La Fontaine de l’Hôtel de Ville
La Fontaine de l’Hôtel de Ville
Photos prises en juin 2009

 

La Fontaine de l’Hôtel de Ville des Limoges

 

Limoges fut une ville très industrielle, avec des fabriques de chaussures, de gants. Elle est également le berceau de la porcelaine, et bénéficie dans ce domaine depuis le 18ème siècle, d’une réputation mondialement reconnue, puisque les grands noms de la porcelaine possèdent leur enseigne dans la cité. C’est grâce au kaolin, matière première abondante dans la région (gisements de Saint-Yrieix-la-Perche ou Darnet, découverts en 1771), mais aussi à l’eau, au bois utilisé comme combustible et à la volonté de l’Intendant Turgot que cette industrie a pu se développer. Connue pour ses arts de la table, la porcelaine de Limoges a été aussi employée dans d’autres secteurs : constructions électriques, instruments de laboratoire, sanitaires, décoration de la maison, art funéraire, architecture. Ainsi les halles et la fontaine de l’hôtel de ville comportent des éléments en porcelaine.

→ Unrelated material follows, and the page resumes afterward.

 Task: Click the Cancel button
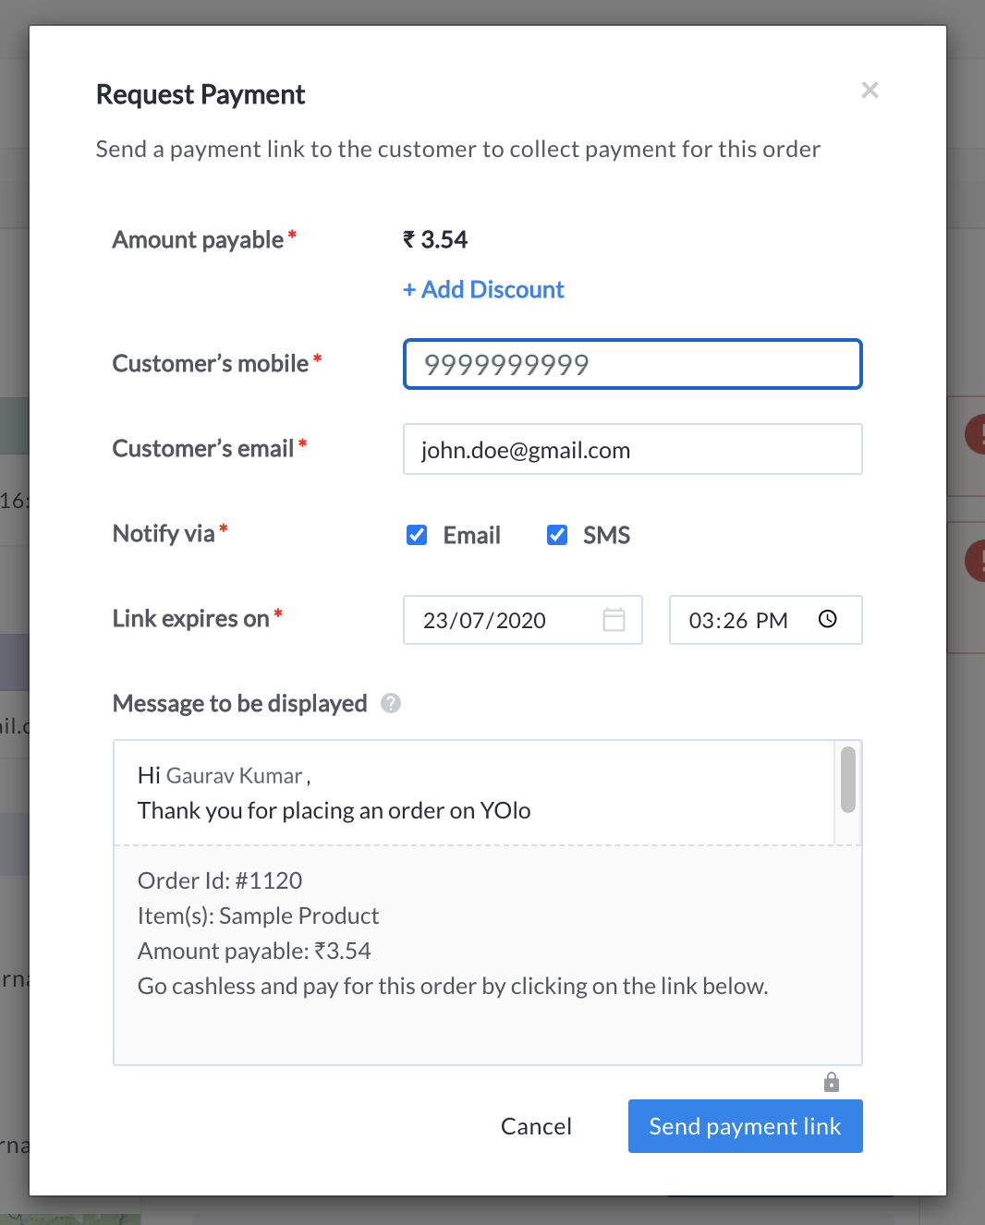[536, 1126]
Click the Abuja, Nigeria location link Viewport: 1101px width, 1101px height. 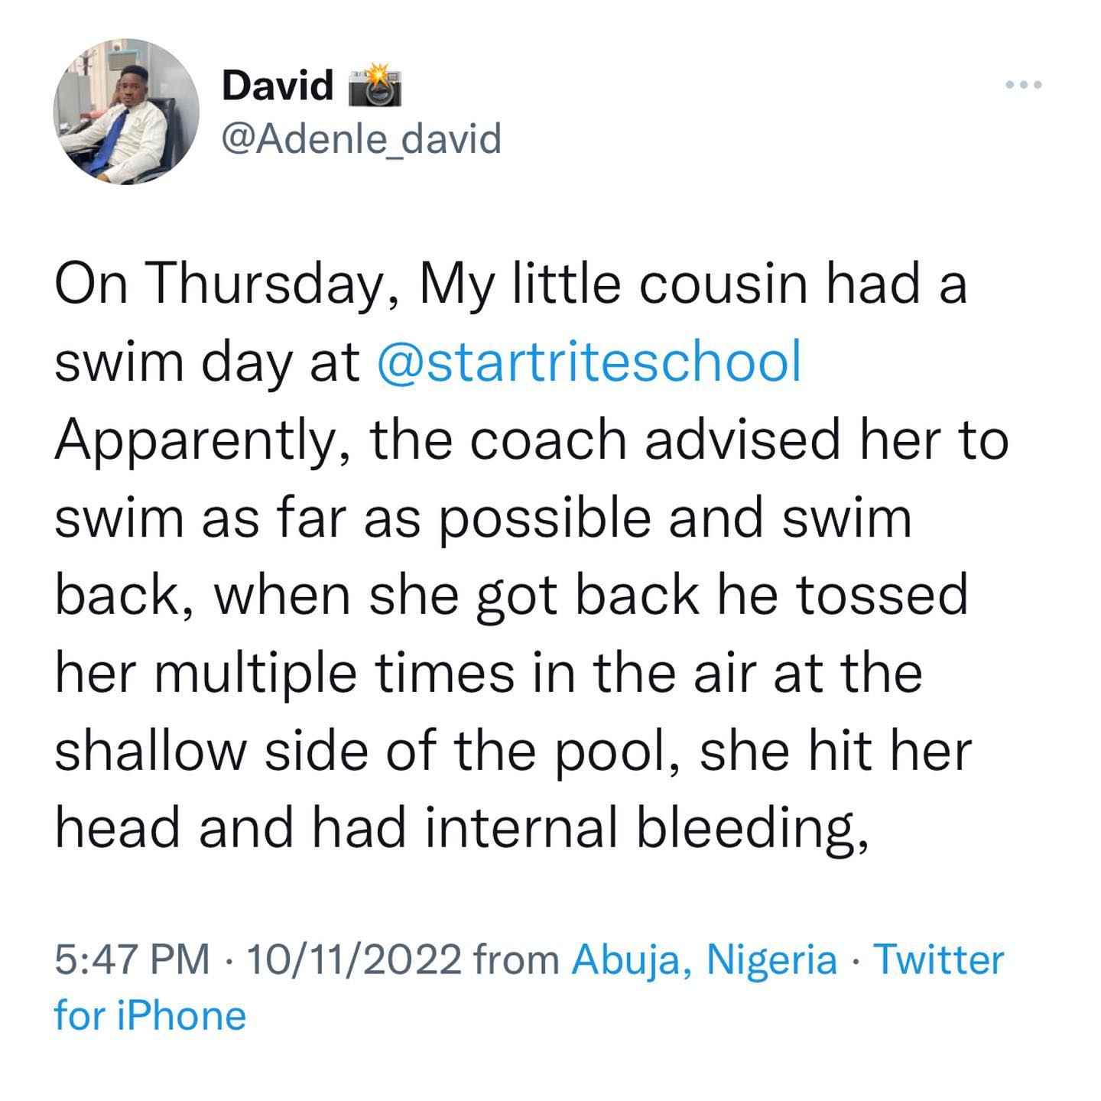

L’émail peint, dont Limoges détient le quasi-monopole, date pour sa part de la fin du XVe siècle. Après une décadence de deux siècles, grâce aux peintres passionnés d’art décoratif et aux artisans de la porcelaine cet artisanat connu un nouvel essor. Aujourd’hui il traverse une certaine crise, avec la baisse du nombre des émailleurs et la suppression de la Biennale de l’Émail. Pourtant en produisant des ouvres d’art originales quelques fabricants dynamiques s’efforcent de redonner un certain prestige à cette technique ancestrale.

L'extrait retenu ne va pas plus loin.